While Kaepernick is not an active player for the league, he has nearly two million Twitter followers and his jersey was still the 39th best-seller in last year's season.

He tweeted the new Nike advert, featuring a close up of his face, with the words: "Believe in something. Even if it means sacrificing everything," above Nike's trademark "swoosh" and "Just do it."

The ad was unveiled just days before the kick-off of the 2018 NFL season on Thursday.

The US president has repeatedly and harshly criticized Kaepernick and other NFL players who have protested during the National Anthem as unpatriotic, calling for them to be fired.

Trump told the Daily Caller, a conservative website, that Nike sent a "terrible message" with the Kaepernick ad. But Trump also said companies in the US have "certain freedoms to do things that other people think you shouldn't do," according to an interview published late Tuesday afternoon.

It was a restrained response for the president who has taken to Twitter many times to blast companies he views as crossing him.

He slammed iconic American motorcycle brand Harley-Davidson after it announced plans to move some manufacturing capacity overseas because of tariffs enacted in response to Trump's tough trade policies.

But Texas Republican Senator Ted Cruz said Nike was "on the wrong side of the American people."

US political polarization has been a growing topic at advertising industry conferences, prompting debate on whether it is still possible or viable to try to appeal to the entire market and avoid alienating consumers.

Brands like Cheerios and Coca-Cola have faced some blowback over earlier campaigns that expressed support for gays and lesbians and for immigrants.

But Nike's Kaepernick spot may go further because it could be seen as directly responding to Trump, O'Keefe said.

"I don't think they (Nike) would have chosen to get into this fight if they could have avoided it," O'Keefe said. "They have been drawn into this fight."

One factor in Nike's move may be the influence of other popular and powerful Nike-sponsored athletes, such as basketball superstar LeBron James, who has frequently clashed with Trump.

Another leading Nike star, Serena Williams praised Kaepernick and fellow former 49er Eric Reid for their political stances at the US Open last week.
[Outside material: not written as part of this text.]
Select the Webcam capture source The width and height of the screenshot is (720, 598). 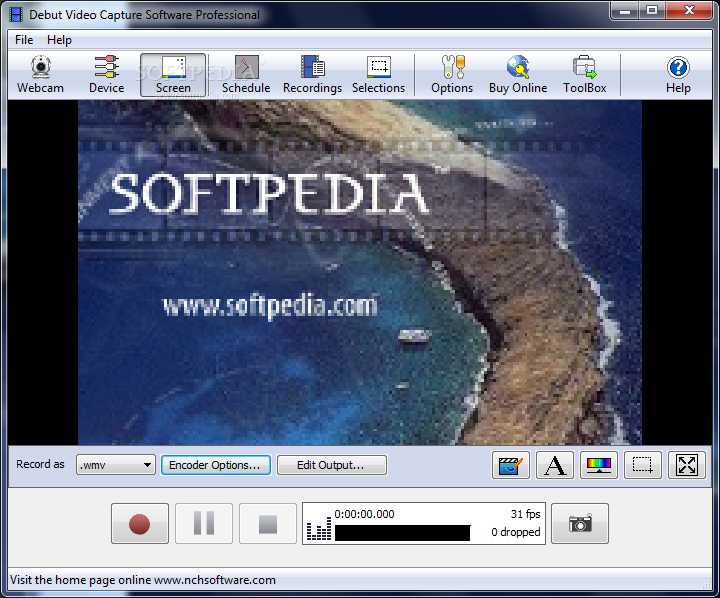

Kevin Plank, chief executive of Nike rival Under Armour, faced tough questioning from star athletes including Steph Curry and ballerina Misty Copeland after praising Trump early in his presidency.

But Nike appeared willing to stand by the football player. ESPN reported that Nike had kept Kaepernick, who signed a sponsorship deal with the company in 2011, on its payroll throughout the controversy of the past two years.

"We believe Colin is one of the most inspirational athletes of this generation, who has leveraged the power of sport to help move the world forward," said Gino Fisanotti, Nike's vice president of brand for North America.